Never (he says) were people more moved than by a certain scene in Metastasio's Araserse, set by Mortellari, and sung by the famous Pacchierotti (about 1780); and do you think perhaps that it was Mortellari, who made them cry? Mortellari, the stupidest mediocrity, Dio l'abbia in gloria! No, it was Metastasio and Pacchierotti, the verse and the voice.

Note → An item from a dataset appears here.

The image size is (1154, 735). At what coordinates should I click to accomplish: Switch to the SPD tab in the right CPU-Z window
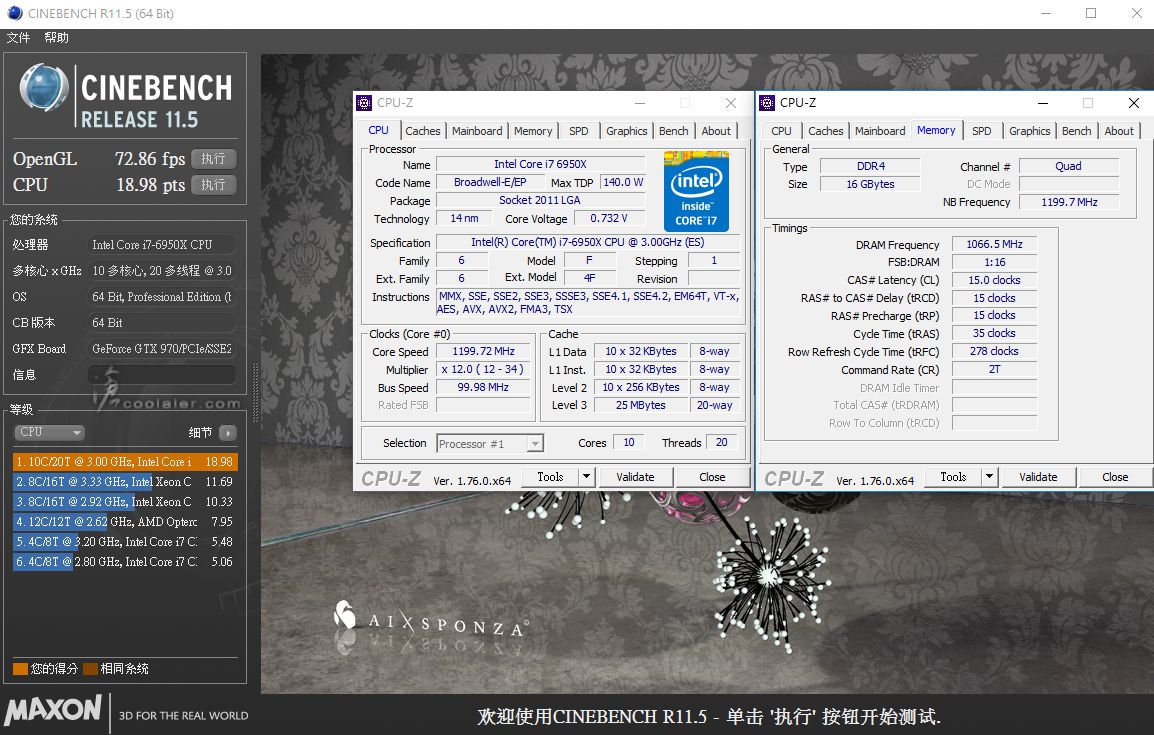(982, 131)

       This was a mere absurd exaggeration, and a mere captious plea for Rossini, who, had he only had Metastasio to write the words and Pacchierotti to sing, would doubtless have moved the whole universe to tears, with "Di tanti palpiti." Yet in this exaggeration, an important truth has been struck out. This truth is that the writer of the libretto, having at his disposal the clear, idea-suggesting word, can bring up a pathetic situation before the mind; that the singer, having at his command the physical apparatus for producing an effect on the nerves, can sensuously awaken emotion; while the composer, possessing neither the arbitrary idea-suggesting word, nor the nerve-moving sound, but only the artistic form, can please to the utmost, but move only to a limited degree.
       Thus, there is a once popular but now deservedly forgotten air in the Romeo e Giulietta of Zingarelli, which some seventy years ago possessed the most miraculous power over what people called the heart, and especially over the not too sensitive one of Napoleon, who, whenever it was sung by his favourite Crescentini, invariably burst into tears. The extraordinary part of the matter is that this air happens to be peculiarly insipid, without any very definite expression, but, on the whole, of a sort of feeble cheerfulness, and certainly is the last piece that we should judge capable of such deeply emotional effects. But the situation of Romeo is an intensely pathetic one, and it is probable that the singer's voice may have possessed some strange power over the nerves, something of the purely sensuous pathos of an accordion or a zither, especially in the long, gradually diminished notes, "fine by degrees and beautifully less," which move like an AEolian harp. But, if the pathetic effect of "Ombra adorata" could not be ascribed to the composition neither could it be ascribed to the interpretation. For this sensuous pathos, though enhanced by the singer's intellectual qualities, in no way depends upon them; the intellect can make him graduate and improve the form of a piece, all that which is perceived by the mind, but it has no influence on the nerves; Crescentini's musical intelligence may have enabled him to make "Ombra adorata" a beautiful song, but only his physical powers of voice could have enabled him to make it a pathetic one.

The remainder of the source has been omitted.